Exercise instructions: Copy out the data below word for word, keeping every line as it appears.
Begin Extracted data
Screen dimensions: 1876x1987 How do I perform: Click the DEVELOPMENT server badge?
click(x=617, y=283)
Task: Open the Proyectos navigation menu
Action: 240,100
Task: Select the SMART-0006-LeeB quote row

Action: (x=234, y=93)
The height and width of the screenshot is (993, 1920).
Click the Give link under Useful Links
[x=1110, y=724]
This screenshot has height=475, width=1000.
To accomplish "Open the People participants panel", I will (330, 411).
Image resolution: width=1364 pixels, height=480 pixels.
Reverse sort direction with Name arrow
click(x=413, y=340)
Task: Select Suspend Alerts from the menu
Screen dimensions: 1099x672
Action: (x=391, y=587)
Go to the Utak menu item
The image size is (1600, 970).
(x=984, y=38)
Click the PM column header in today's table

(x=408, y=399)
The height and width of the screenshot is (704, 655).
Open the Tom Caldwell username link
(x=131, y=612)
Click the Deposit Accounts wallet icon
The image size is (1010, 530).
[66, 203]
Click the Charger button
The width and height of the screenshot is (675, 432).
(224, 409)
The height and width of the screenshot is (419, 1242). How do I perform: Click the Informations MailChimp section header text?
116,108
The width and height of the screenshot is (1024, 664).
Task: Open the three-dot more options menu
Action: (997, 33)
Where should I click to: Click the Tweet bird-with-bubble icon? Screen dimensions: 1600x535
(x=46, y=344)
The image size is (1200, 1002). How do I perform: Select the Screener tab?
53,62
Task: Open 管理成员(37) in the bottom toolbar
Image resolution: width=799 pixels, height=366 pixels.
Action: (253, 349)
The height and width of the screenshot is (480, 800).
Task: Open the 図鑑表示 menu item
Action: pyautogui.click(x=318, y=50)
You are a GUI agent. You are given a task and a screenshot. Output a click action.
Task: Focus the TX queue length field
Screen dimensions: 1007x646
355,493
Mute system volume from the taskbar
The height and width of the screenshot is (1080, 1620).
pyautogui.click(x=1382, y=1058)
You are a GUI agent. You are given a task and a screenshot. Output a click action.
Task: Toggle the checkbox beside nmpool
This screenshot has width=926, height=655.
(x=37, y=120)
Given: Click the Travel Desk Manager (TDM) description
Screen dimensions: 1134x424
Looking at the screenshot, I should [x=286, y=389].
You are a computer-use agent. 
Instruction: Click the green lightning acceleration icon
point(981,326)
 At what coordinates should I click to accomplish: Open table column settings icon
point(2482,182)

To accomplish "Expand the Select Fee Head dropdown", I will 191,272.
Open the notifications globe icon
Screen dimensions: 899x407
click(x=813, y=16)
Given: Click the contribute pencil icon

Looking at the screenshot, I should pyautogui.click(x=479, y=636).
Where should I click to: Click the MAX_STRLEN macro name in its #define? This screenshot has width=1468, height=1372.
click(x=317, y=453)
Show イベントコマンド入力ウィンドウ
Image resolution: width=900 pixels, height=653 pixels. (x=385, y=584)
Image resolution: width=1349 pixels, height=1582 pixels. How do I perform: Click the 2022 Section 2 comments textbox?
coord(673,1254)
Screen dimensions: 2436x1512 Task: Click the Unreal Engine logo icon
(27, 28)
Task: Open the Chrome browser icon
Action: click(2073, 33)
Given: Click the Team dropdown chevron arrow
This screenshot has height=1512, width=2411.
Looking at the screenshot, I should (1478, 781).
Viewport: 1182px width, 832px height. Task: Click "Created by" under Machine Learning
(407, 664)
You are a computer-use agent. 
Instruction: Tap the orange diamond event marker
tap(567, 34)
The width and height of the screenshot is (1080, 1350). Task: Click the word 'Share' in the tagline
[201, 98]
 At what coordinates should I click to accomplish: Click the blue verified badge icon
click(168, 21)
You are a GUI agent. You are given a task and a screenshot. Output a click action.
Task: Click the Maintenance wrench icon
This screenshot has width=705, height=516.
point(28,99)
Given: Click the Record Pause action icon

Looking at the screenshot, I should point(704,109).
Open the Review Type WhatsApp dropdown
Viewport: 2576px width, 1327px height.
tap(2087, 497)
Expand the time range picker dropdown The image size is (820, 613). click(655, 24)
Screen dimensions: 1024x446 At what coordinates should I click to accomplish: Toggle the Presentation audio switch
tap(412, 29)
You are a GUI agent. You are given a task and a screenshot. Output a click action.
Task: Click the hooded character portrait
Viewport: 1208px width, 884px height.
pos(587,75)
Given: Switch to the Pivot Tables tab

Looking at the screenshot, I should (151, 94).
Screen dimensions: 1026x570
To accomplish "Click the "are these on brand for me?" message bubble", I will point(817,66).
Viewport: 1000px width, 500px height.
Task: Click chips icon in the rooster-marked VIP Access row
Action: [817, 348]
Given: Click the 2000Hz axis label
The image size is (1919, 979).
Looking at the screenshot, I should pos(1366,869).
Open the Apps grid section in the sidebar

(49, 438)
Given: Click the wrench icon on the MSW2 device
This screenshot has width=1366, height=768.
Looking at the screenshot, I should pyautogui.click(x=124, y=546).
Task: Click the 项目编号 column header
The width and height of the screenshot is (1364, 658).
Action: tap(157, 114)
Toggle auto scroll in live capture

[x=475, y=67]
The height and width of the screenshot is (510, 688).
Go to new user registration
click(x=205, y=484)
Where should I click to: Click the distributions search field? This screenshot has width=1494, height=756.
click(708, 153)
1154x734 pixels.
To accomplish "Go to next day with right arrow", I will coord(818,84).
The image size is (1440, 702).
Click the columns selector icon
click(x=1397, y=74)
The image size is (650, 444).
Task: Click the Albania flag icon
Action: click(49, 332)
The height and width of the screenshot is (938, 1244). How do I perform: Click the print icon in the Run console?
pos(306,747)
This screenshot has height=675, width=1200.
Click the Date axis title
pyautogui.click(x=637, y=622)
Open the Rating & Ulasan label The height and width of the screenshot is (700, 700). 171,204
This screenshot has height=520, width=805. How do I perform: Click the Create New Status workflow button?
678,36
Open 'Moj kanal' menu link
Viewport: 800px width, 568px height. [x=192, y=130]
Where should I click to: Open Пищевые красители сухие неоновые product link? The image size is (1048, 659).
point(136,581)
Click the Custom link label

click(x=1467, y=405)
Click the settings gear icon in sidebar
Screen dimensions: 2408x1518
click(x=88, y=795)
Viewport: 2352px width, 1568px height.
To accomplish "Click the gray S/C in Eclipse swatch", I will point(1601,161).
End Extracted data
Task solution:
Screen dimensions: 1876x1987 How do I perform: Click the DEVELOPMENT server badge?
click(x=617, y=283)
Task: Open the Proyectos navigation menu
Action: 240,100
Task: Select the SMART-0006-LeeB quote row

Action: (x=234, y=93)
The height and width of the screenshot is (993, 1920).
Click the Give link under Useful Links
[x=1110, y=724]
This screenshot has height=475, width=1000.
To accomplish "Open the People participants panel", I will (330, 411).
Image resolution: width=1364 pixels, height=480 pixels.
Reverse sort direction with Name arrow
click(x=413, y=340)
Task: Select Suspend Alerts from the menu
Screen dimensions: 1099x672
Action: (x=391, y=587)
Go to the Utak menu item
The image size is (1600, 970).
(x=984, y=38)
Click the PM column header in today's table

(x=408, y=399)
The height and width of the screenshot is (704, 655).
Open the Tom Caldwell username link
(x=131, y=612)
Click the Deposit Accounts wallet icon
The image size is (1010, 530).
[66, 203]
Click the Charger button
The width and height of the screenshot is (675, 432).
(224, 409)
The height and width of the screenshot is (419, 1242). How do I perform: Click the Informations MailChimp section header text?
116,108
The width and height of the screenshot is (1024, 664).
Task: Open the three-dot more options menu
Action: (997, 33)
Where should I click to: Click the Tweet bird-with-bubble icon? Screen dimensions: 1600x535
(x=46, y=344)
The image size is (1200, 1002). How do I perform: Select the Screener tab?
53,62
Task: Open 管理成员(37) in the bottom toolbar
Image resolution: width=799 pixels, height=366 pixels.
Action: (253, 349)
The height and width of the screenshot is (480, 800).
Task: Open the 図鑑表示 menu item
Action: pyautogui.click(x=318, y=50)
You are a GUI agent. You are given a task and a screenshot. Output a click action.
Task: Focus the TX queue length field
Screen dimensions: 1007x646
355,493
Mute system volume from the taskbar
The height and width of the screenshot is (1080, 1620).
pyautogui.click(x=1382, y=1058)
You are a GUI agent. You are given a task and a screenshot. Output a click action.
Task: Toggle the checkbox beside nmpool
This screenshot has width=926, height=655.
(x=37, y=120)
Given: Click the Travel Desk Manager (TDM) description
Screen dimensions: 1134x424
Looking at the screenshot, I should [x=286, y=389].
You are a computer-use agent. 
Instruction: Click the green lightning acceleration icon
point(981,326)
 At what coordinates should I click to accomplish: Open table column settings icon
point(2482,182)

To accomplish "Expand the Select Fee Head dropdown", I will 191,272.
Open the notifications globe icon
Screen dimensions: 899x407
click(x=813, y=16)
Given: Click the contribute pencil icon

Looking at the screenshot, I should pyautogui.click(x=479, y=636).
Where should I click to: Click the MAX_STRLEN macro name in its #define? This screenshot has width=1468, height=1372.
click(x=317, y=453)
Show イベントコマンド入力ウィンドウ
Image resolution: width=900 pixels, height=653 pixels. (x=385, y=584)
Image resolution: width=1349 pixels, height=1582 pixels. How do I perform: Click the 2022 Section 2 comments textbox?
coord(673,1254)
Screen dimensions: 2436x1512 Task: Click the Unreal Engine logo icon
(27, 28)
Task: Open the Chrome browser icon
Action: click(2073, 33)
Given: Click the Team dropdown chevron arrow
This screenshot has height=1512, width=2411.
Looking at the screenshot, I should (1478, 781).
Viewport: 1182px width, 832px height. Task: Click "Created by" under Machine Learning
(407, 664)
You are a computer-use agent. 
Instruction: Tap the orange diamond event marker
tap(567, 34)
The width and height of the screenshot is (1080, 1350). Task: Click the word 'Share' in the tagline
[201, 98]
 At what coordinates should I click to accomplish: Click the blue verified badge icon
click(168, 21)
You are a GUI agent. You are given a task and a screenshot. Output a click action.
Task: Click the Maintenance wrench icon
This screenshot has width=705, height=516.
point(28,99)
Given: Click the Record Pause action icon

Looking at the screenshot, I should point(704,109).
Open the Review Type WhatsApp dropdown
Viewport: 2576px width, 1327px height.
tap(2087, 497)
Expand the time range picker dropdown The image size is (820, 613). click(655, 24)
Screen dimensions: 1024x446 At what coordinates should I click to accomplish: Toggle the Presentation audio switch
tap(412, 29)
You are a GUI agent. You are given a task and a screenshot. Output a click action.
Task: Click the hooded character portrait
Viewport: 1208px width, 884px height.
pos(587,75)
Given: Switch to the Pivot Tables tab

Looking at the screenshot, I should (151, 94).
Screen dimensions: 1026x570
To accomplish "Click the "are these on brand for me?" message bubble", I will point(817,66).
Viewport: 1000px width, 500px height.
Task: Click chips icon in the rooster-marked VIP Access row
Action: [817, 348]
Given: Click the 2000Hz axis label
The image size is (1919, 979).
Looking at the screenshot, I should pos(1366,869).
Open the Apps grid section in the sidebar

(49, 438)
Given: Click the wrench icon on the MSW2 device
This screenshot has width=1366, height=768.
Looking at the screenshot, I should pyautogui.click(x=124, y=546).
Task: Click the 项目编号 column header
The width and height of the screenshot is (1364, 658).
Action: tap(157, 114)
Toggle auto scroll in live capture

[x=475, y=67]
The height and width of the screenshot is (510, 688).
Go to new user registration
click(x=205, y=484)
Where should I click to: Click the distributions search field? This screenshot has width=1494, height=756.
click(708, 153)
1154x734 pixels.
To accomplish "Go to next day with right arrow", I will coord(818,84).
The image size is (1440, 702).
Click the columns selector icon
click(x=1397, y=74)
The image size is (650, 444).
Task: Click the Albania flag icon
Action: click(49, 332)
The height and width of the screenshot is (938, 1244). How do I perform: Click the print icon in the Run console?
pos(306,747)
This screenshot has height=675, width=1200.
Click the Date axis title
pyautogui.click(x=637, y=622)
Open the Rating & Ulasan label The height and width of the screenshot is (700, 700). 171,204
This screenshot has height=520, width=805. How do I perform: Click the Create New Status workflow button?
678,36
Open 'Moj kanal' menu link
Viewport: 800px width, 568px height. [x=192, y=130]
Where should I click to: Open Пищевые красители сухие неоновые product link? The image size is (1048, 659).
point(136,581)
Click the Custom link label

click(x=1467, y=405)
Click the settings gear icon in sidebar
Screen dimensions: 2408x1518
click(x=88, y=795)
Viewport: 2352px width, 1568px height.
To accomplish "Click the gray S/C in Eclipse swatch", I will point(1601,161).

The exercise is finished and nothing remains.